_THE EXERCISE_
Print the lines from the one containing "Select the girl portrait photo" through the one containing "Action: 556,48", reproducing each exactly, with both end lines included.

_ENTRIES PROVIDED_
┄┄┄┄┄┄┄┄┄┄
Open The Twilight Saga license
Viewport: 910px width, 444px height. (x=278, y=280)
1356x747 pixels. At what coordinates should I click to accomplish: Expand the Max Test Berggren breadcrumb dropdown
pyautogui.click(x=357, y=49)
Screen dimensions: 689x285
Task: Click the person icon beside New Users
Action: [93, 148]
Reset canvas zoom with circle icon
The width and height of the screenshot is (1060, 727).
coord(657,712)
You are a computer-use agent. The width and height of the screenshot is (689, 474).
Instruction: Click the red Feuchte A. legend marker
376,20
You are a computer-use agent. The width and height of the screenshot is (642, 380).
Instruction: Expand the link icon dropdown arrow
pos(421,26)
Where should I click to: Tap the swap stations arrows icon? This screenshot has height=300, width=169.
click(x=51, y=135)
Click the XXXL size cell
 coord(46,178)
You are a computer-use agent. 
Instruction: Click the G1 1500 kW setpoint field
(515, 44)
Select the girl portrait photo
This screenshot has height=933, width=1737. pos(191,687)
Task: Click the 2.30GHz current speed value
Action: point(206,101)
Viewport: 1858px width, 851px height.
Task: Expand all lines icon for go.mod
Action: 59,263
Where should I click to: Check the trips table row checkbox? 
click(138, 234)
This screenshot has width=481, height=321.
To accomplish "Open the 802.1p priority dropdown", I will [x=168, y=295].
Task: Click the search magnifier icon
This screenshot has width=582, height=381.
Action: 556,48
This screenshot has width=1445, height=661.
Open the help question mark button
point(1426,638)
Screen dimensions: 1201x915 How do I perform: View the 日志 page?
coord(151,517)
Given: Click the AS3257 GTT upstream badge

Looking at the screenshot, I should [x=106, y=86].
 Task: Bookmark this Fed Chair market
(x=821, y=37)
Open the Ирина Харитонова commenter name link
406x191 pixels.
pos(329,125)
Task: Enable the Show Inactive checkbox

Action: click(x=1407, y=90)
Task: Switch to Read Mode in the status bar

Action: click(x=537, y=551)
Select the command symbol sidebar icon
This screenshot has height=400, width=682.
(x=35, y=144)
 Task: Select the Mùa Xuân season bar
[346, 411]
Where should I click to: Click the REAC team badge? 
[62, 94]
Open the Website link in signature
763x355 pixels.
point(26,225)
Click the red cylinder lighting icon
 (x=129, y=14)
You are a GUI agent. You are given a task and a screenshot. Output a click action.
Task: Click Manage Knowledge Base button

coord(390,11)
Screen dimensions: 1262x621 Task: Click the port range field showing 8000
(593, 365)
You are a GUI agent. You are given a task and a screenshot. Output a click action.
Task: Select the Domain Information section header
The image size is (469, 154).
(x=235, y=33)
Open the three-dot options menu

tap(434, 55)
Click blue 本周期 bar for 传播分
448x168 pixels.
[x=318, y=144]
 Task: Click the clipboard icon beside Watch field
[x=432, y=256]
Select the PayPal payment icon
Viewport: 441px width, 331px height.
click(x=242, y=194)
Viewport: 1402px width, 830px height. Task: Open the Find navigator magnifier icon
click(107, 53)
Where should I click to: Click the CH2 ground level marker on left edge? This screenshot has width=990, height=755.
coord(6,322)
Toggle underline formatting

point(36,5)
┄┄┄┄┄┄┄┄┄┄
_EXERCISE SOLUTION_
Select the girl portrait photo
This screenshot has height=933, width=1737. pos(191,687)
Task: Click the 2.30GHz current speed value
Action: point(206,101)
Viewport: 1858px width, 851px height.
Task: Expand all lines icon for go.mod
Action: 59,263
Where should I click to: Check the trips table row checkbox? 
click(138, 234)
This screenshot has width=481, height=321.
To accomplish "Open the 802.1p priority dropdown", I will [x=168, y=295].
Task: Click the search magnifier icon
This screenshot has width=582, height=381.
Action: 556,48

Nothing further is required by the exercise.